Now a new study shows that three meals a day is actually superior to six meals a day for appetite control.

Interestingly, the three meal-setup used the exact same meal split as the one I have been advocating for the Leangains-protocol: three meals consumed within an 8 hour time period. Let’s take a closer look at the study.

Participants were monitored during four different 11-hour trials separated by 1-2 weeks. They were given three or six meals and asked to fill out a questionnaire relating to hunger and satiety with regular intervals. Blood samples were obtained to gauge levels of the hunger hormones ghrelin and PYY, as well as blood glucose and insulin. In random order, each subject ate the following diets:

  • Medium-protein: 14% protein (~0.8 g protein/kg per day), 60% carbohydrate, and 26% fat.
  • High-protein: 25% protein (~1.4 g protein/kg per day), 49% carbohydrate, and 26% fat. The additional dietary protein in this diet was primarily from lean pork and egg products.

Both these diets were consumed with varying meal frequencies: six smaller meals (every second hour) or three larger meals (every fourth hour). Diets were set to maintain participants in energy balance (2100-2200 kcal) during the trials.

The researchers found that the high-protein diet consistently came out on top in comparison to the medium-protein diet regardless of meal frequency. No big surprise there.

Also the 3-meal high-protein diet scored the highest on all questions relating to satiety overall. Blood glucose and insulin were a tad lower on the higher meal frequency, but I suspect this might have something to do with the trial period being 11 hours. Had the trial period been longer the differences might have evened out.

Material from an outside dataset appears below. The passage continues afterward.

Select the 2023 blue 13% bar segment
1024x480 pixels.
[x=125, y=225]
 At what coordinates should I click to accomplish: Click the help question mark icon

Here are some highlights from the full text version of the study:

Whereas higher protein intake increased daily perceived fullness, frequent eating led to reductions in daily perceived fullness. These findings were further supported by the elevated PYY concentrations observed with higher vs. normal protein intake and by the reduced PYY concentrations observed with frequent vs. infrequent eating.

These data strengthen the current literature indicating that increased dietary protein leads to increased satiety, refute the long-standing assumption that increased eating frequency has beneficial effects, and suggest that overweight and obese men might achieve better appetite control by consuming three higher protein meals per day.

In summary, the findings that higher protein intake and lower eating frequency independently promote daily perceived satiety in conjunction with comparable differences in the satiety hormone PYY suggest that overweight and obese men might achieve better appetite control by consuming three higher protein meals per day.